## [Consigne 1]
Mettez à jour le texte sur les marches de Théo dans Paris : recopiez-le de « À l’amour de » jusqu'à « d’Aux bonheurs d’Antioche. » inclus, en remplaçant « bouquiniste » par « libraire ».
## [Consigne 2]
Répondez à ces questions sur le texte consacré aux marches de Théo dans Paris :
(a) Depuis quand les pieds de Théo sont-ils atteints du Tremblement essentiel ?
(b) Dans quels arrondissements les balades de Théo sont-elles concentrées ?
(c) De quelle infirmité Anselme Guilledoux est-il atteint ?
## [Consigne 3]
Poursuivez le texte sur les marches de Théo dans Paris à partir de sa dernière phrase.

## [Texte fourni]
----------

Depuis un 25 décembre, date de son anniversaire, les pieds de Théo, Théophraste Sentiero de son nom, sont atteints du Tremblement essentiel. Ils décident et commandent son existence. Un seul remède ; marcher, marcher sans limites. Habitués du Gay-Lu, bistro en vente, ces pieds domiciliés rue de l’Estrapade mènent ce modeste bougre dans des virées effrénées de la Gare de Lyon, au Jardin des plantes en passant par l’Ile Saint-Louis, les quais Malaquais et Montebello, le Pont Neuf, l’Église Saint-Sulpice, le Jardin du Luxembourg, le Boul’ Mich’.

Nombreuses sont les rues évoquées, leurs noms se suffisant à eux mêmes. Inoubliables, elles sont remplies de vestiges de l’Histoire de Paris. Citer les rues Galande, Férou, de l’Épée de Bois, Tournefort ou Blainville, c’est déjà voyager pour le lecteur, se remémorer des bâtiments, des portes, des fenêtres, des vitrines, des rencontres. Concentrées aux Ve et VIe arrondissements, les balades de Théo s’élargissent progressivement.

“une belle échappée dans un Paris qui se raréfie”

À l’amour de la marche s’adjoint celui des livres et des librairies. Un clin d’œil à Delamain qui attire autant pour son emplacement que pour l’abondance des ouvrages, ainsi qu’à la mythique librairie Chandeigne aux vitrines invitant aux voyages dans les pays de culture hispanique ou lusophone. Enfin il y a Anselme Guilledoux, le bouquiniste, être âgé, bourru, grincheux, un brin acariâtre, atteint de cécité, véritable puits de culture, qui ouvre Théo à la culture, avant de baisser définitivement le rideau d’Aux bonheurs d’Antioche.

----------

## [Extraits d'entrées]

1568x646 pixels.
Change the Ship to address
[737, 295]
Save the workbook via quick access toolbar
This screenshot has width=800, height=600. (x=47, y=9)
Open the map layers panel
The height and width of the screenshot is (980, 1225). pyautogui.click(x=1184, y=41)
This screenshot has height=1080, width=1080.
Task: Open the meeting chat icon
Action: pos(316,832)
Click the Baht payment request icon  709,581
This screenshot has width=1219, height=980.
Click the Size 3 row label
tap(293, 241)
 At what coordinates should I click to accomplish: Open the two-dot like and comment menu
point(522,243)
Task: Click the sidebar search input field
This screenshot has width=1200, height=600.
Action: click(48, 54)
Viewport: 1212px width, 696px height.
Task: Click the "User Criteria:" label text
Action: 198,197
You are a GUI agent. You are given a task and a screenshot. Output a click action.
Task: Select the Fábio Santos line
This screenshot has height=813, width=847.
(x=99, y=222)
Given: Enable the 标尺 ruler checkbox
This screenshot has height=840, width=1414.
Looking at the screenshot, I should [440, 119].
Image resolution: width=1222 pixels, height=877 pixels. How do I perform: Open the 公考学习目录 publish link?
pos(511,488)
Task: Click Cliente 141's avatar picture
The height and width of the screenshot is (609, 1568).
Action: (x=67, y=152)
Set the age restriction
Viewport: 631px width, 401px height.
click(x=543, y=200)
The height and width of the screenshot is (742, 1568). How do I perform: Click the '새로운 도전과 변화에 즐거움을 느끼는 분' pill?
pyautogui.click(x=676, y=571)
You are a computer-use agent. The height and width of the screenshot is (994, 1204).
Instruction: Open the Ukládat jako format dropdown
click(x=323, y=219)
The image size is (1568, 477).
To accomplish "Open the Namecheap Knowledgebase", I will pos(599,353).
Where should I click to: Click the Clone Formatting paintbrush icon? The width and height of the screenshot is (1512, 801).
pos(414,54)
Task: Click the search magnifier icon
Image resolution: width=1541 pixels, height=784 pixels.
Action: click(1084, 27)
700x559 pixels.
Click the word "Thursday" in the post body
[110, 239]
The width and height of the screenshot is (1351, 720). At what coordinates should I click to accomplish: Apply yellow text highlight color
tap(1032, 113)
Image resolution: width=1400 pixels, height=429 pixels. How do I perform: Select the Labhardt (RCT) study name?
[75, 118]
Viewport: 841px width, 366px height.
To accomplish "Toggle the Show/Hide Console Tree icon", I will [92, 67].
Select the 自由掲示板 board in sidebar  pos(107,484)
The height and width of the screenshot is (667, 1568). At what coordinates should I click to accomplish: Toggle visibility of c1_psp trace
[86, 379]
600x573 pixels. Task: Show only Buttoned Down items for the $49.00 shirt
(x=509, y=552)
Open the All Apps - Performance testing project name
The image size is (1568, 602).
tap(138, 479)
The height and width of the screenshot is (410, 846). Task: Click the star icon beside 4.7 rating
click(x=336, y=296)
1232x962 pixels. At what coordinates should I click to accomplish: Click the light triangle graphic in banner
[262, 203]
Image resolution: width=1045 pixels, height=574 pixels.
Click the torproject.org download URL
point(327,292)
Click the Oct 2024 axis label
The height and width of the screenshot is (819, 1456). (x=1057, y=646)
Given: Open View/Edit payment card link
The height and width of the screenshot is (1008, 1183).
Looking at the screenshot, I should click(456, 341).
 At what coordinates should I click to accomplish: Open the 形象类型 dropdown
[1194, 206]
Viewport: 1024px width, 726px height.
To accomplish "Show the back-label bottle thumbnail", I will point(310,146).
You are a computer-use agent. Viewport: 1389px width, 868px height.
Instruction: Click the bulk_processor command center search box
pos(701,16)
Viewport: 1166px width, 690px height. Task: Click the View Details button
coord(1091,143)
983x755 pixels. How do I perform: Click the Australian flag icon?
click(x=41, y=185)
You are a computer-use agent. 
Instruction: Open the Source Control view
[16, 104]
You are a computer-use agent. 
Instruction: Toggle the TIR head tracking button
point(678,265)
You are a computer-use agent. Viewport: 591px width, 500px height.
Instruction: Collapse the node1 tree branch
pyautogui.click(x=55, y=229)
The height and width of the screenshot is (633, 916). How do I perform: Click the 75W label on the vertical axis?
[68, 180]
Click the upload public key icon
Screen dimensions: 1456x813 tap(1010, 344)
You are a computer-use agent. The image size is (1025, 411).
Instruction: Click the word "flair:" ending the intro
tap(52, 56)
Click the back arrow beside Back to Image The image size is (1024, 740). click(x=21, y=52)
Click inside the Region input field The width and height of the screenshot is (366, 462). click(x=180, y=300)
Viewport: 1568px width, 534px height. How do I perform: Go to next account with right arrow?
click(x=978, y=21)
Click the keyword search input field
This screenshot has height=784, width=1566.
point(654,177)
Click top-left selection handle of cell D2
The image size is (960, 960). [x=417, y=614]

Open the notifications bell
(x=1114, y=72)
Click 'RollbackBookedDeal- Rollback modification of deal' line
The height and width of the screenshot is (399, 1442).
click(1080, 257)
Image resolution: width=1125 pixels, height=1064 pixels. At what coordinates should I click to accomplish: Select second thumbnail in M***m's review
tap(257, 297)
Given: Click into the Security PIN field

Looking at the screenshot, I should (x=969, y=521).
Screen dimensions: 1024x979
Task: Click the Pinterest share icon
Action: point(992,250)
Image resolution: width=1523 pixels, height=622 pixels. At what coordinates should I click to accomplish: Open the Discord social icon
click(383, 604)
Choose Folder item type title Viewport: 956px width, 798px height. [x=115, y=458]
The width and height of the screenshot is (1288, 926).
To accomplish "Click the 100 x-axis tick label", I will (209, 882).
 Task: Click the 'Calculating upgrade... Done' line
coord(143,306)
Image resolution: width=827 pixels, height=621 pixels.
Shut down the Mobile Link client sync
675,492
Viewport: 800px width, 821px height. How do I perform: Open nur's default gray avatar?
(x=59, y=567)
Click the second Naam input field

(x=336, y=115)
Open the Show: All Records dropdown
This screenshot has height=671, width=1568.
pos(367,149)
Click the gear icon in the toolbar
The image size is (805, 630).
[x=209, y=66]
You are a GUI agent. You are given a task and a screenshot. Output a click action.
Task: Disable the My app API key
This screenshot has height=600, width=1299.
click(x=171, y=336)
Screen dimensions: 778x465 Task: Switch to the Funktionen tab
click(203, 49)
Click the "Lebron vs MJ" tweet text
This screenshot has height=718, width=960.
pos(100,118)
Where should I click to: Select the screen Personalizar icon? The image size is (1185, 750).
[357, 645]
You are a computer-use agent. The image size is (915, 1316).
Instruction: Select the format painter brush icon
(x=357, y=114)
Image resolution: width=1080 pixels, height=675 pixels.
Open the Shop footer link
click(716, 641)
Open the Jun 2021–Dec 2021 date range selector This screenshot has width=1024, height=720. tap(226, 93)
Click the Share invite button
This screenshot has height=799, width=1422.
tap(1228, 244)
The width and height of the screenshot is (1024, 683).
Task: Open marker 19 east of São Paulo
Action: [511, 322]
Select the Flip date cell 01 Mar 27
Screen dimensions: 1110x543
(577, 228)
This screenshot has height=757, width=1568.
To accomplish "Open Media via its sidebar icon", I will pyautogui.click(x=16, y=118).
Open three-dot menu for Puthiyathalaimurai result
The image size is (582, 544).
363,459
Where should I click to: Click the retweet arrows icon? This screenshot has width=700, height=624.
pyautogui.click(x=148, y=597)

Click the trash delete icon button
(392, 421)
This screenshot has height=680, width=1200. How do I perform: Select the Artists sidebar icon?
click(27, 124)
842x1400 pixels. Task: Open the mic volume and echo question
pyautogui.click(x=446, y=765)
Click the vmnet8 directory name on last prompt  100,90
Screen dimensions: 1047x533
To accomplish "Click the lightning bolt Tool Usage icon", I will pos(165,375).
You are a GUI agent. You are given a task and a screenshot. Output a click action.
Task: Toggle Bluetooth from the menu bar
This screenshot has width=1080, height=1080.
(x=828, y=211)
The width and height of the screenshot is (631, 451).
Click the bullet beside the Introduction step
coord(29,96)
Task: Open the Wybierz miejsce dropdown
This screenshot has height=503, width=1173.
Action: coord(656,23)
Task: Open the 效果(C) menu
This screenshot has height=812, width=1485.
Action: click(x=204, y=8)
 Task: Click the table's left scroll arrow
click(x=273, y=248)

----------

## [Réponse rédigée 1]
À l’amour de la marche s’adjoint celui des livres et des librairies. Un clin d’œil à Delamain qui attire autant pour son emplacement que pour l’abondance des ouvrages, ainsi qu’à la mythique librairie Chandeigne aux vitrines invitant aux voyages dans les pays de culture hispanique ou lusophone. Enfin il y a Anselme Guilledoux, le libraire, être âgé, bourru, grincheux, un brin acariâtre, atteint de cécité, véritable puits de culture, qui ouvre Théo à la culture, avant de baisser définitivement le rideau d’Aux bonheurs d’Antioche.

## [Réponse rédigée 2]
(a) Depuis un 25 décembre, date de son anniversaire.
(b) Dans les Ve et VIe arrondissements.
(c) De cécité.

## [Réponse rédigée 3]
« D’un boulot sans lustre, sans avenir » de préposé récupérant bicyclettes et trottinettes jetées dans la Seine à collaborateur d’Anselme, le parcours a été sans saveur pour Théo. Transparent et étouffé, cinquantenaire marié à une femme aux jérémiades permanentes, père de deux adolescents, Théo supporte aussi son hébergeuse, sa belle-mère, une véritable momie. Une silhouette alerte et aérienne aperçue et c’est le coup de cœur. Sa vie grisâtre s’éclaircit, il renaît. Durant ses déambulations il croise des personnages, véritables caricatures, plus vrais que nature, croqués par une plume acérée, tendre par instants. Truculents, pleins de gouaille, imparfaits, drôles, affligeants parfois, les fidèles de Mme Jouve, tenancière du Gay-Lu ; La Guigne, Petit Pois, Cothurne, Gégène, s’abreuvent avec méthode. Gisèle, à plus de 80 ans, ancienne gagneuse, est une « artiste de la rapine nécrologique ». Le calabrais, Françoise Chassepot peintre au thème unique, le cul-de-jatte de Saint-Sulpice, la Mère Tapedur, concierge, et Flingot, un antisémite virulent, complètent ce tableau coloré.

L’Homme qui marche est une belle échappée dans un Paris qui se raréfie, où musarder, lambiner demeurent des plaisirs infinis. A défaut, la littérature permet de s’évader, de voyager, de rêver, de croiser des personnages qui fleurent bon avec la réalité. Avec inventivité, un style chatoyant, un zeste d’humour, Jean-Paul Delfino poursuit son chemin, jalonné d’une nouvelle réussite. Laisser vous guider par Théo.